--- start of SUPPLIED MATERIAL ---

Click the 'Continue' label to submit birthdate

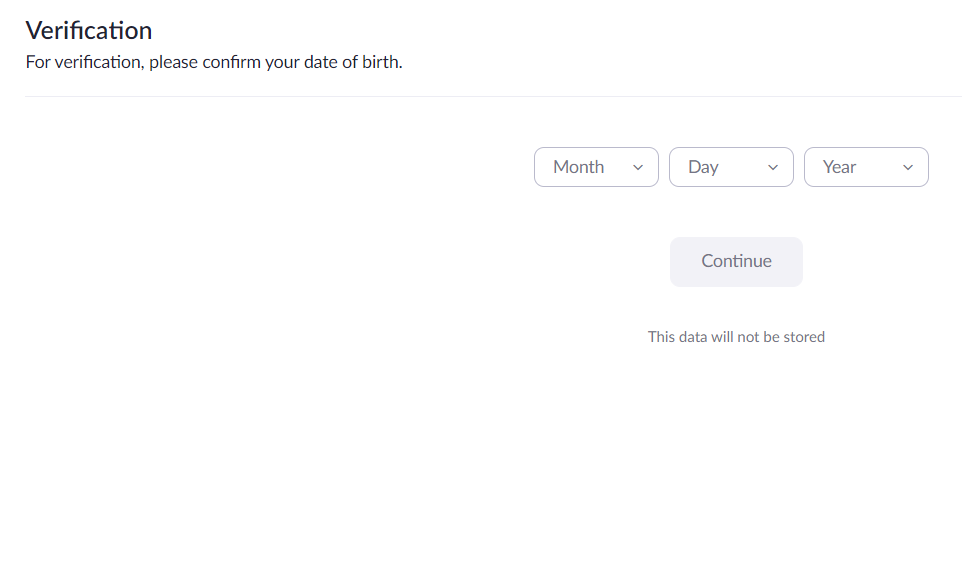(x=736, y=261)
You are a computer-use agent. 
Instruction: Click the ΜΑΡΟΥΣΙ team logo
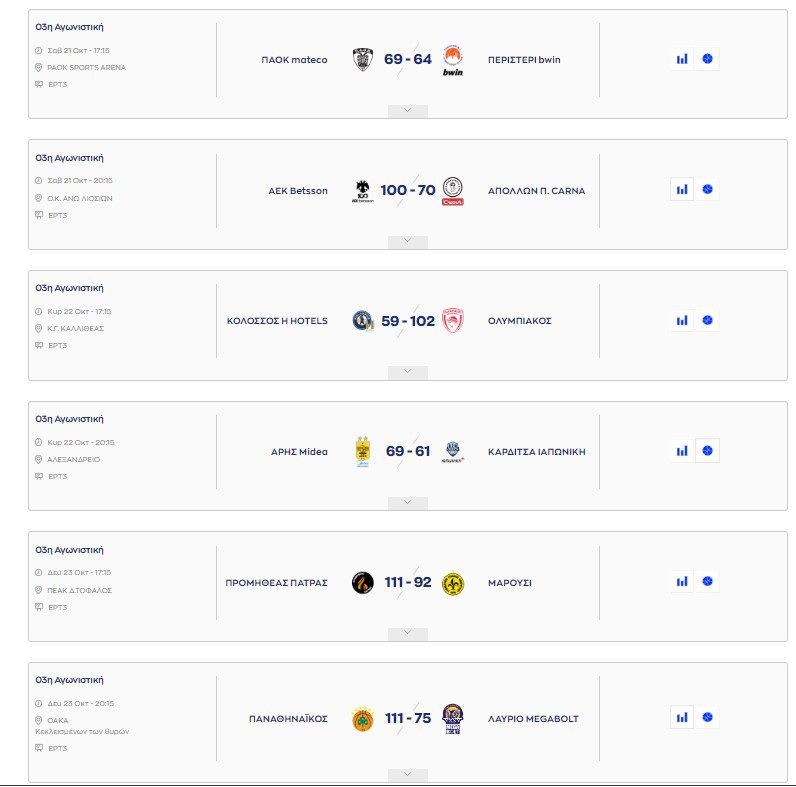[x=452, y=582]
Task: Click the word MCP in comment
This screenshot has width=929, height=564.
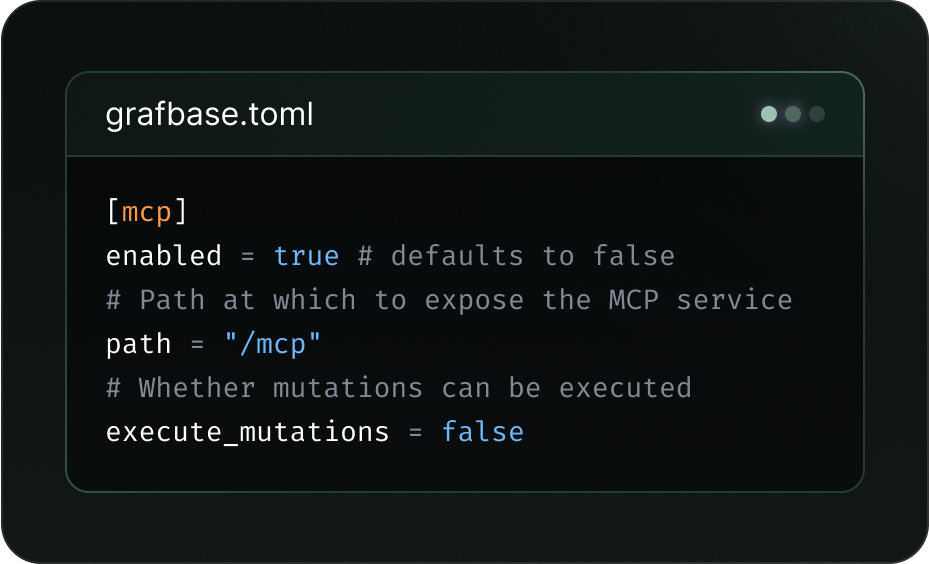Action: click(634, 300)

--- end of SUPPLIED MATERIAL ---

> [TASK TO COMPLETE]:
Copy out every line of the material above word for word, leaving out the pictures.

> [RESPONSE]:
Click the 'Continue' label to submit birthdate

(x=736, y=261)
You are a computer-use agent. 
Instruction: Click the ΜΑΡΟΥΣΙ team logo
[x=452, y=582]
Task: Click the word MCP in comment
This screenshot has width=929, height=564.
Action: click(634, 300)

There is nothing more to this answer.